SOURCE DOCUMENT —
Top 8 mistakes made by organizations transforming to cloud infrastructure

Top 8 mistakes made by organizations transforming to cloud infrastructure

Bas de Zeeuw

Bas de Zeeuw

In our day-to-day practice we notice organizations often underestimate the shift of moving infrastructure to the cloud. In this article, we’ll share some of our lessons learned to help you understand how to take full advantage of moving to the cloud.

1. Infrastructure-as-Click instead of Infrastructure-as-Code

Cloud providers, like Microsoft, Amazon, and Google, offer web portals to provision resources easily. In a matter of minutes, you can create a network, a virtual machine, and a database to deploy your application. This makes creating a functional application quick and easy, but the patchwork of source code complicates the underlying infrastructure with every additional click. Everything works fine until one click accidentally breaks your environment and you realize there is no “undo”-button.

All cloud providers offer a way to describe the desired infrastructure in a text file - Infrastructure as Code. To provision resources, you send the text file to the cloud provider. Text files can easily be version controlled, allowing you to track who changed what and when - and allow for a roll back in case of issues. Infrastructure as Code allows you to quickly provision or update multiple resources at once. Editing text files beats clicking in a web portal.

2. Manual installations instead of automatic deployments

Installing and updating applications manually is time-consuming and error-prone.

Instead, consistently manage everything in code. Your setup will be quick and consistent.

3. Testing in production instead of using a separate environment

Even a small parameter change can break your environment.

To lessen the risk of downtime and iterations, make sure to:

  • Apply the four-eyes principle
  • Automate testing
  • Standardize the use of Development, Test, Acceptance and Production (DTAP) environments as part of your DevOps processes
  • Plan using “What-if scenarios” that address the impact of deployment on the existing infrastructure

4. Piling up resources instead of organizing to trace back cost

As your cloud environment grows, so does its financial complexity. When spending thousands of euros on resources amongst various applications and their DTAP environments (Development, Test, Acceptance and Production), it’s important to maintain control over the costs.

To stay in control of your costs and gain valuable insights:

  • Setup a subscription per environment
  • Enforce naming conventions
  • Apply tags to be able to break down costs per application, environment, server, customer or whatever your business requires
  • Enable charge back

5. Peak performance instead of leveraging cost saving measures

The cloud only charges usage. This can lead to a continuous financial advantage, as long as you make sure you have set up your environment to only use what it needs. And for most organizations, it’s unnecessary to keep all virtual machines running 24/7 to achieve peak performance.

Stop virtual machines when you don’t need them and start them when you do. Spin up extra capacity when you need it, and shrink when you don’t. With the right insights and tooling, these processes can easily be automated.

Understanding (as well as accurately predicting) what and when you need your data, is essential to staying in control of your costs. It’s even possible to get a discount, when you reserve virtual machines for months or years in advance.

Explore whether it is possible to utilize spot instances (cheap but can be shut down any time by the cloud provider) or serverless principles. In the case of the latter, you’ll pay exactly for what you use.

6. Paralyzing governance instead of enabling

Governance should enable and not disable your organization. We’ve had overenthusiastic cloud architects and security engineers who have locked down the entire platform with great success but with that, also blocked anyone from deploying anything without prior consent.

DATASET CONTENT —
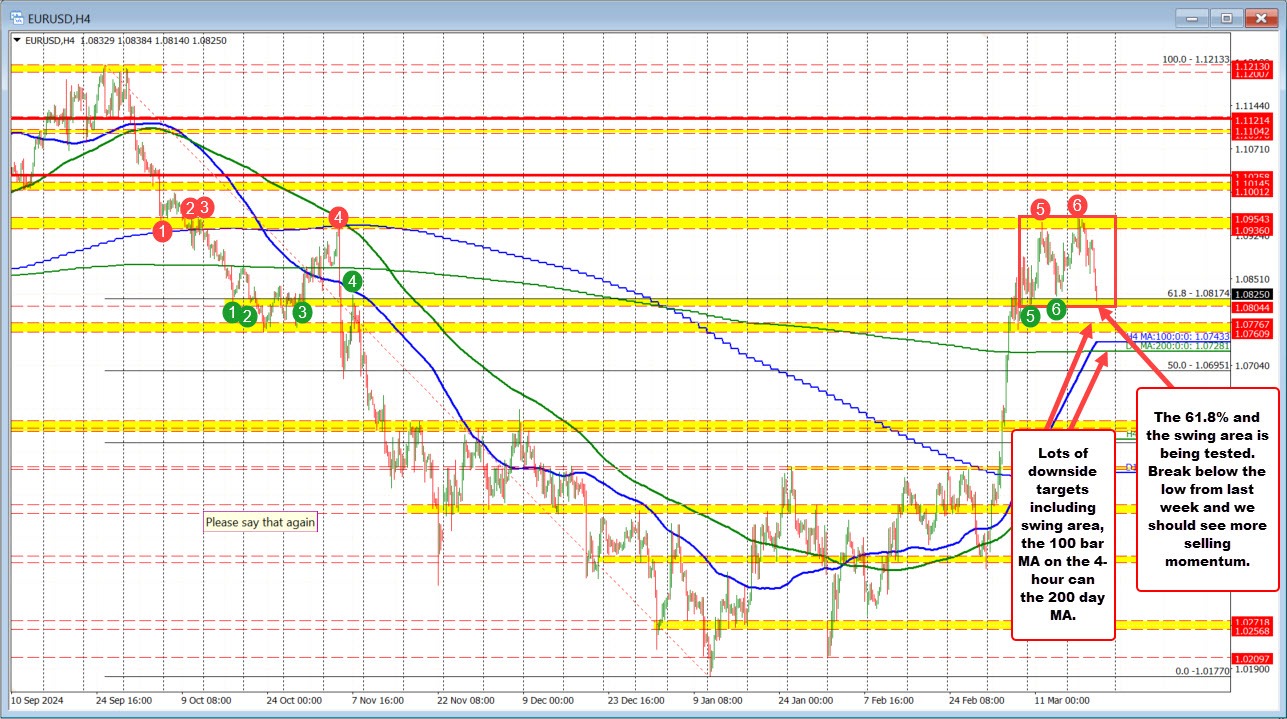Select red marker 6 at the latest peak
The width and height of the screenshot is (1287, 719).
pos(1077,205)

EXERCISE TASKS —
1. In the cloud infrastructure article above, list the steps it gives for staying in control of your costs and gaining valuable insights.
2. Reproduce the cloud infrastructure article word for word between "In our day-to-day" and "moving to the cloud.", inclusive.

OUTPUTS IN ORDER —
1.
- Setup a subscription per environment
- Enforce naming conventions
- Apply tags to be able to break down costs per application, environment, server, customer or whatever your business requires
- Enable charge back

2.
In our day-to-day practice we notice organizations often underestimate the shift of moving infrastructure to the cloud. In this article, we’ll share some of our lessons learned to help you understand how to take full advantage of moving to the cloud.